>> begin Text section

# Scamguards newest requirements



## Guest (Dec 1, 2011)

I have been off here for quite some time. How are you all doing? Myself? Ready to apply at McDonalds!

Any of you Scamguard contractors (employees?) get that new requirement memo? I guess we need to get on every roof of every property we visit...for roof photos. Not roof photos from the ground, we need to be ON THE ROOF! And every property needs attic photos. Guess how much they want to pay us for getting on the roof? Yeah....you guessed it. NOTHING! Seems like a crock of crap to me. What do you do when the winds are excessive? When it's raining? When there is 1' of snow on it. 

I'm so close to walking away from this profession.


----------



## GTX63 (Apr 12, 2012)

Just had one like that. 6/12 peak turned into 8/12 and then 10/12. Rain and winds. We told them what photos we were able to give them. You cannot make a roofer go onto a roof in those conditions. We don't debate with them; it is what it is.


----------



## thanohano44 (Aug 5, 2012)

somewherein815 said:


> I have been off here for quite some time. How are you all doing? Myself? Ready to apply at McDonalds!
> 
> Any of you Scamguard contractors (employees?) get that new requirement memo? I guess we need to get on every roof of every property we visit...for roof photos. Not roof photos from the ground, we need to be ON THE ROOF! And every property needs attic photos. Guess how much they want to pay us for getting on the roof? Yeah....you guessed it. NOTHING! Seems like a crock of crap to me. What do you do when the winds are excessive? When it's raining? When there is 1' of snow on it.
> 
> I'm so close to walking away from this profession.


I think this is one of many reasons people want to quit. We just report unsafe conditions, which is why 90% of the time damages are happening.


----------



## Guest (Dec 2, 2011)

Just tell them your not rated on your insurance and work comp for any roofing activities OR tell them you have to bid to hook up your harness system for OSHA requirements. Both are correct but you need to pick which one the goons understand the best


----------



## Guest (Dec 2, 2011)

>> end Text section
>> begin Provided data

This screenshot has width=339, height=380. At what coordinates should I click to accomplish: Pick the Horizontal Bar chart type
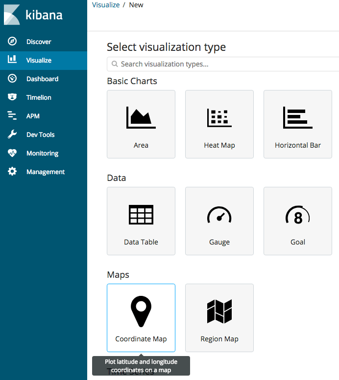click(298, 124)
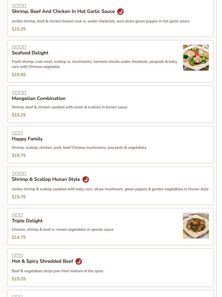The width and height of the screenshot is (222, 297).
Task: Click spicy chili icon beside Hot Garlic Sauce dish
Action: (120, 12)
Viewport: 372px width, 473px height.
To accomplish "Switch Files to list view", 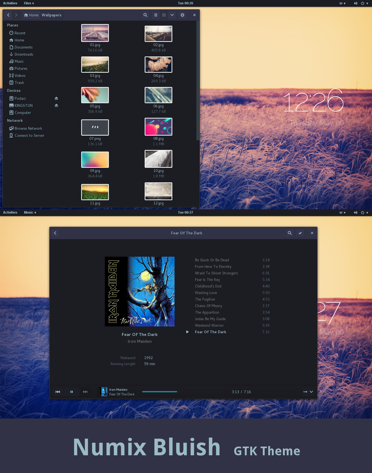I will click(x=156, y=15).
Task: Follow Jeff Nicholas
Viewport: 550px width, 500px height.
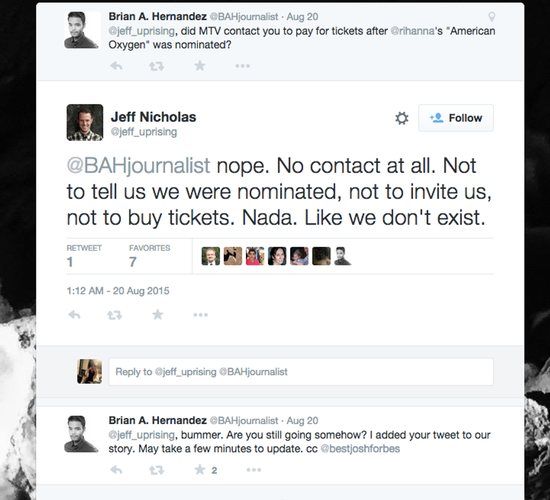Action: (x=456, y=118)
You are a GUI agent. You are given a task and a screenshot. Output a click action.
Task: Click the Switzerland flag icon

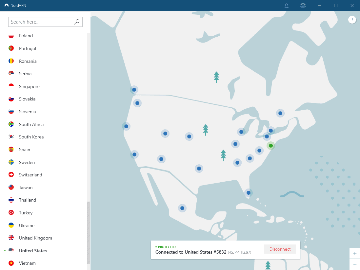coord(11,175)
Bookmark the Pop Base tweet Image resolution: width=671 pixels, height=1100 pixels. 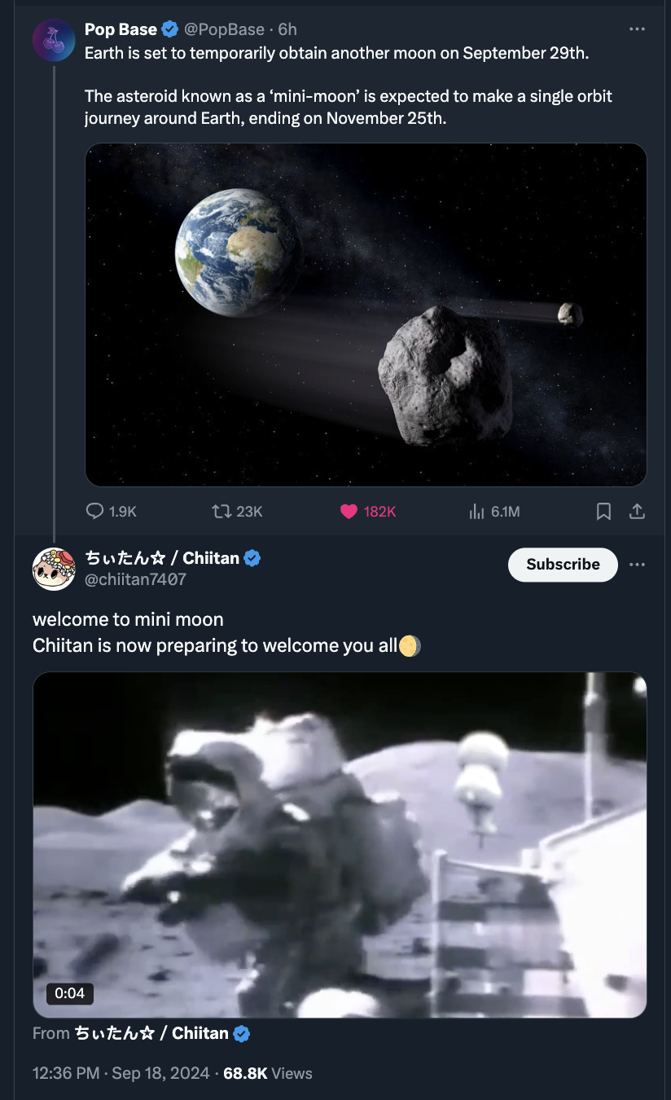click(x=603, y=511)
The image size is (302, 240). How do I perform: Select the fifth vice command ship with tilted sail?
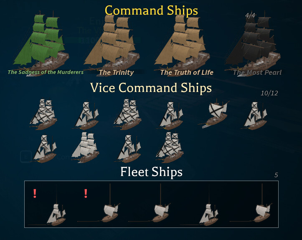pyautogui.click(x=215, y=114)
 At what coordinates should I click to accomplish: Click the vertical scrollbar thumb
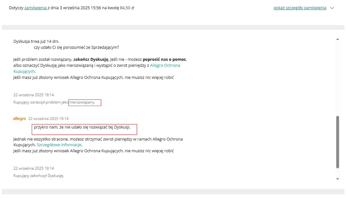point(338,142)
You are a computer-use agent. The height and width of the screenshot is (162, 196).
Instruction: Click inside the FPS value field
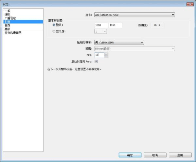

>> end Provided data

> Exercise requirements:
1. Copy the lines of the listing starting at the line that contains "At what coordinates should I click to accomplish: Click" and ending at the last line of the listing, with both ends included. Leave the pictures out.
2. Continue the forum thread about the new Scamguard roof photo requirement from the point where it stops.
This listing is unrelated to the forum thread.

> The results:
1.
 At what coordinates should I click to accomplish: Click the vertical scrollbar thumb
point(338,142)
You are a computer-use agent. The height and width of the screenshot is (162, 196).
Instruction: Click inside the FPS value field

2.
FremontREO said:


> Just tell them your not rated on your insurance and work comp for any roofing activities OR tell them you have to bid to hook up your harness system for OSHA requirements. Both are correct but you need to pick which one the goons understand the best


Fremont is spot on regarding this. Your premiums will be much higher and if something happens and your not covered for it, guess where the liability is going to fall. You can bet your ARSE SG isn't going to step up to the plate in your defense.

Just because they want, doesn't mean you should. Your number one obligation and responsibility is to YOU and YOUR Company / Family.


----------



## mtmtnman (May 1, 2012)

I call BS on Scamguards blah, blah, blah. I see HUDS convey every day with these damages that are NOT mortgagor neglect.........


As far as the photo requirements, might as well start taking a camcorder with you and e-mailing MPEGS instead of JPEGS............

_ Memo 1324 – Bidding and Reporting Damages Conference Call

Going forward, in addition to the “Big 6” damages, all water, mold, roof, and structural damages must be repaired prior to conveyance. 

Regardless of cause, the following damages are required to be reported and bids provided to repair:
-	Fire
-	Flood
-	Hurricane
-	Tornado
-	Boiler explosion
-	Water
-	Roof
-	Mold
-	Structural
-	Missing items (furnace, boiler, air conditioning unit, and other systems required by local code for occupancy)
-	Unfinished renovations
-	Freeze damages

- HUD will not accept a property for conveyance unless the damages are truly mortgagor neglect. Therefore, bids to mitigate the damages must be submitted if the items cannot be addressed immediately using allowables or validated, if the cost is less than $1500, when a call is made from site. Delays in submission of bids to mitigate may result in vendor liability and repairs made at no charge.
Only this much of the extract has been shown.